**How to complete this task**
Restate, word for word, the lines from the opening line of the data through the line containing "Task: Click the red Delete package button", both included, and nothing else.

━━━ Source data

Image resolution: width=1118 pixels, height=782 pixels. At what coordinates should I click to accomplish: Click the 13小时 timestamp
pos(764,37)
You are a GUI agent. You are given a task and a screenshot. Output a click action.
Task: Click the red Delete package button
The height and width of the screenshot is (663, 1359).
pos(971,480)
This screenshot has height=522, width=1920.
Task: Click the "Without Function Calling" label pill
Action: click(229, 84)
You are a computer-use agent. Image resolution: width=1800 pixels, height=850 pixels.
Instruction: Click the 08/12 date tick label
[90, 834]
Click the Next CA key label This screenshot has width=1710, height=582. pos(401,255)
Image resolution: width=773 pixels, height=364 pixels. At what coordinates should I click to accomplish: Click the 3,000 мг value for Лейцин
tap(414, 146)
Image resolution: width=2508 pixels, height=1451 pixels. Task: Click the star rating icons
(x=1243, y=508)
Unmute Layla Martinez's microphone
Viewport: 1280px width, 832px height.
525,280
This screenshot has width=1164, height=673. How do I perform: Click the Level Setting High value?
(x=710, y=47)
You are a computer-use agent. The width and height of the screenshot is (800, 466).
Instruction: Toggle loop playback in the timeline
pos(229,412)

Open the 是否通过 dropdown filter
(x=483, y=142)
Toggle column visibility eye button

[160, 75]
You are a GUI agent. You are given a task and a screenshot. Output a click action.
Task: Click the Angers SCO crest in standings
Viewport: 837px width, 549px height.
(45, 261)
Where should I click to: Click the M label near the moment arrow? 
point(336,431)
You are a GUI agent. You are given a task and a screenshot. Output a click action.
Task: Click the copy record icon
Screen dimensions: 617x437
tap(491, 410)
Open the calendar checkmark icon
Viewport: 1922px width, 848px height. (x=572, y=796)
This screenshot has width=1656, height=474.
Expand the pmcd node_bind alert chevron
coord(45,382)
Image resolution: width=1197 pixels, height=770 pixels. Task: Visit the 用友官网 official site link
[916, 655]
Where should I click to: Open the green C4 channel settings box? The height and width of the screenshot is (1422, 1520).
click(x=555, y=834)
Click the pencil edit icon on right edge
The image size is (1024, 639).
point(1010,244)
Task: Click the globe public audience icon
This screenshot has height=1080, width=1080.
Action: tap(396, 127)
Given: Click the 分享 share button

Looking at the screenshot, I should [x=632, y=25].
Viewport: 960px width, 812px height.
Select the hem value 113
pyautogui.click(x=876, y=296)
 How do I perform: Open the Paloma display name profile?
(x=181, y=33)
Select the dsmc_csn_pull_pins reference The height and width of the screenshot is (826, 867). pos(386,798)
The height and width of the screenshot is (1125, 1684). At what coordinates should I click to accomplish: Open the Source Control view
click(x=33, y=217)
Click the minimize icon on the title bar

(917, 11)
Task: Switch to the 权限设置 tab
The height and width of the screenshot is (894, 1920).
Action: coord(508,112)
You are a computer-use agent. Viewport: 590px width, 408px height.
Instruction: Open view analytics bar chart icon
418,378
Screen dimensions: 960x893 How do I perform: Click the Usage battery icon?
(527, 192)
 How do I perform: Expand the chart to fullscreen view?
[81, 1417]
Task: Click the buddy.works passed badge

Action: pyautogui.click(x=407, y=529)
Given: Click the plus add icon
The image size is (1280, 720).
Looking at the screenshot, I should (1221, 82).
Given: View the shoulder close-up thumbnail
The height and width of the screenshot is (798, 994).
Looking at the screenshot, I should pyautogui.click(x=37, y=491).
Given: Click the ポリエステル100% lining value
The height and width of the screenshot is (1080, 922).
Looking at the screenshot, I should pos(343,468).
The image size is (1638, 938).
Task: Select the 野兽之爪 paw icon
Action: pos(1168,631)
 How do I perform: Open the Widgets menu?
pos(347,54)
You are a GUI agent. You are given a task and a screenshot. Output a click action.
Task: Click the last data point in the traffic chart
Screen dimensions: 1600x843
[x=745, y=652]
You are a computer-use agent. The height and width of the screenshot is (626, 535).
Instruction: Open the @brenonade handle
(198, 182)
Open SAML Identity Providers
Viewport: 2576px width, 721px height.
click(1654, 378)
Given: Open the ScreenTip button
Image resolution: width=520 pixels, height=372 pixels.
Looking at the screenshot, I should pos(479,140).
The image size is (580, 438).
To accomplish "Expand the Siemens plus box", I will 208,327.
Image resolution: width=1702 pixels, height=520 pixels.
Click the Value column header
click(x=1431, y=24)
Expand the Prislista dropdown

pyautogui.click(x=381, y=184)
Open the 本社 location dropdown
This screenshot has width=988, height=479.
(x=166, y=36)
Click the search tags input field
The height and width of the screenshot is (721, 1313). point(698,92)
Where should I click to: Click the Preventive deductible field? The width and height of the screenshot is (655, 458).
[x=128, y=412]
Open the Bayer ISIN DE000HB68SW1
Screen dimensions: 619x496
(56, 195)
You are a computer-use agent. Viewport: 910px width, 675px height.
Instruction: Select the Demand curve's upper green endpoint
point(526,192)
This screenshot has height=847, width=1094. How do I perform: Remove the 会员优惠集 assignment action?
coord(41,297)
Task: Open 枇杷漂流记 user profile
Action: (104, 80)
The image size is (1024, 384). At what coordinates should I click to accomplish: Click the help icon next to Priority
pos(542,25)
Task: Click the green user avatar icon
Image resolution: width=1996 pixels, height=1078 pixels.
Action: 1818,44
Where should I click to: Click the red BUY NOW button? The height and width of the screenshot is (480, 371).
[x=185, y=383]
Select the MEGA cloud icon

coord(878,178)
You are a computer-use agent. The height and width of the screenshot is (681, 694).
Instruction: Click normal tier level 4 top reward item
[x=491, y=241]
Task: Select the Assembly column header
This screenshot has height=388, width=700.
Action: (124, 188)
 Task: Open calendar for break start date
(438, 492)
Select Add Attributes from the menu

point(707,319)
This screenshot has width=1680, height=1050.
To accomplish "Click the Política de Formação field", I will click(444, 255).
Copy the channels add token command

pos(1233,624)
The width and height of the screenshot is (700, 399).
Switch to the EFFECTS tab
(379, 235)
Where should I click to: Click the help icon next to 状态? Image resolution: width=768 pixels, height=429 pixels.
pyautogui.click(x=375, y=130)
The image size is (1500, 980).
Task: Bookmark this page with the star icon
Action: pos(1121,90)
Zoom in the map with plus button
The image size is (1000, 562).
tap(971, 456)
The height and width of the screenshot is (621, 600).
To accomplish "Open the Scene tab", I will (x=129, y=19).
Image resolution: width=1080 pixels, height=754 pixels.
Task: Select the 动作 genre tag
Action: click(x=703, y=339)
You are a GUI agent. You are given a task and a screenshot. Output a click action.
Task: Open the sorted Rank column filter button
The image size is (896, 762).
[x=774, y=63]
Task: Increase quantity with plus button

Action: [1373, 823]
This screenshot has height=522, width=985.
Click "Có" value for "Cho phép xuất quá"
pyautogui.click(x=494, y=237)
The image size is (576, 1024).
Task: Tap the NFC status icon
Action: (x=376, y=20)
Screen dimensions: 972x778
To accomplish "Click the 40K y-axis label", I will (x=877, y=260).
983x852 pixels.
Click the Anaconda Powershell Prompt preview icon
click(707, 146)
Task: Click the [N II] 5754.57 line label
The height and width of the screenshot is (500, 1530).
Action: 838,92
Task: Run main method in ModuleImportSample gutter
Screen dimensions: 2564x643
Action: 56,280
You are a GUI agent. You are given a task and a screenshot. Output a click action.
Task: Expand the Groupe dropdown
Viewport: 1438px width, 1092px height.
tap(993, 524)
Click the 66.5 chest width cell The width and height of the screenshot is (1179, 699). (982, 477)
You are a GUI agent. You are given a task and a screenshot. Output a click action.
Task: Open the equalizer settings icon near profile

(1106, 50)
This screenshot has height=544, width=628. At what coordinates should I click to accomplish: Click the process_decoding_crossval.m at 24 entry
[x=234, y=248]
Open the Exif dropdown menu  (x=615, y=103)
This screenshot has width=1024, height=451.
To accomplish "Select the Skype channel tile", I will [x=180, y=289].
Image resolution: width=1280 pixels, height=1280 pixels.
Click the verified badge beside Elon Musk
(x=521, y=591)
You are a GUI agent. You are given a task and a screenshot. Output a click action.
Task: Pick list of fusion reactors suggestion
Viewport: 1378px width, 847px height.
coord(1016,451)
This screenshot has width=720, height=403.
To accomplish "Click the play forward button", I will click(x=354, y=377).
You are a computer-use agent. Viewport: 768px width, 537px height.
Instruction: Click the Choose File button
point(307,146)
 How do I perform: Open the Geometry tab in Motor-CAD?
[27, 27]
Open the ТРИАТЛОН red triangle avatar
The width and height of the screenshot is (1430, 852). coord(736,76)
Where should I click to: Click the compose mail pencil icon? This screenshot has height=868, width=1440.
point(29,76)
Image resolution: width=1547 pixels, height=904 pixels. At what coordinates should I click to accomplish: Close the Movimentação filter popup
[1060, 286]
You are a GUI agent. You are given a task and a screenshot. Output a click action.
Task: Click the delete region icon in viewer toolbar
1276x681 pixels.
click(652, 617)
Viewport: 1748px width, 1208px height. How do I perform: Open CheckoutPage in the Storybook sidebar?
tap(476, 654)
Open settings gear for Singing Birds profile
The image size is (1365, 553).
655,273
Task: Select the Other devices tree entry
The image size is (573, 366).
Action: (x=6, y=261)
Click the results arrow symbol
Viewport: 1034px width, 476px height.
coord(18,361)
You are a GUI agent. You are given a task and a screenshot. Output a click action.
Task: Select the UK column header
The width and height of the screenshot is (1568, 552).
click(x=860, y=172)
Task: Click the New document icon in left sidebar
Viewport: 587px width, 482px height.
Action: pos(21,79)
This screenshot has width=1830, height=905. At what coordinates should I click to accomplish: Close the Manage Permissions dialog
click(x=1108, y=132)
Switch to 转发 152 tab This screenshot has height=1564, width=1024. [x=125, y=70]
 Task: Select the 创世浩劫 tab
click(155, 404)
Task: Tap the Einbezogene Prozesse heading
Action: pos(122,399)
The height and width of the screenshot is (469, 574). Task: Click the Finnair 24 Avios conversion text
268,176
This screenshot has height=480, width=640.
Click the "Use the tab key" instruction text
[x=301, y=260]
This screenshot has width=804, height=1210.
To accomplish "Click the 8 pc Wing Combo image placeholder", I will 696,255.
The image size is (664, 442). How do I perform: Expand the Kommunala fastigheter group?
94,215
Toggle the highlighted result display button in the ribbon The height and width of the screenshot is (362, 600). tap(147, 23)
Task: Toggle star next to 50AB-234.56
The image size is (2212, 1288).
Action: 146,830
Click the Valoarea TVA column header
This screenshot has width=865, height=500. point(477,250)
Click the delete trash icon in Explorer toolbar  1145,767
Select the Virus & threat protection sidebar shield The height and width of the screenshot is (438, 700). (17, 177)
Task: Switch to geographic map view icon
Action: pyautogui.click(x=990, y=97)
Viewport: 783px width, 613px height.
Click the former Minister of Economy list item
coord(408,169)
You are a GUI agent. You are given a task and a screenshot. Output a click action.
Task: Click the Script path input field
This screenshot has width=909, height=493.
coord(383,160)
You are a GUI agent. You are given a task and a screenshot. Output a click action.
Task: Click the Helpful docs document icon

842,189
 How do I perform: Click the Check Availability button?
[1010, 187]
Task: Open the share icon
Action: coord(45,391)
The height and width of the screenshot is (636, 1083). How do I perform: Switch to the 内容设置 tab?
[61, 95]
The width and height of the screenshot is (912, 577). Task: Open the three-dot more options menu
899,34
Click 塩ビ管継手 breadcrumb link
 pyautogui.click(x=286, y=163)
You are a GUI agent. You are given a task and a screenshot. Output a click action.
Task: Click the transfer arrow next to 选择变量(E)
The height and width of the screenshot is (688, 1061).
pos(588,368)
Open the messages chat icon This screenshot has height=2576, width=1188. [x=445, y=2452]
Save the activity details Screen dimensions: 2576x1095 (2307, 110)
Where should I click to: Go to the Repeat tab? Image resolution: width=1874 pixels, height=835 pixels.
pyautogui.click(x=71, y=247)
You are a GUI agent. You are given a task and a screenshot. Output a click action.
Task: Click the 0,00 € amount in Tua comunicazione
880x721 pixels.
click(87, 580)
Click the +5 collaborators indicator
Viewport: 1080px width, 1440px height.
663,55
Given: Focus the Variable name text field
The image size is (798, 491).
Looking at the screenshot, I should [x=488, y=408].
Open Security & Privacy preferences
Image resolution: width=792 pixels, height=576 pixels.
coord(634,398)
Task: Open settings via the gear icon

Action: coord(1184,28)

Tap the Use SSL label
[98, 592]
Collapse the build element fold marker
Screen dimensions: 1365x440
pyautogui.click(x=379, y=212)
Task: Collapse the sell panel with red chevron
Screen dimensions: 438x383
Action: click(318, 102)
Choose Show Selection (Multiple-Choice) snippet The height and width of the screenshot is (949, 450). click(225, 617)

━━━━━━

**Task response**
Image resolution: width=1118 pixels, height=782 pixels. At what coordinates should I click to accomplish: Click the 13小时 timestamp
pos(764,37)
You are a GUI agent. You are given a task and a screenshot. Output a click action.
Task: Click the red Delete package button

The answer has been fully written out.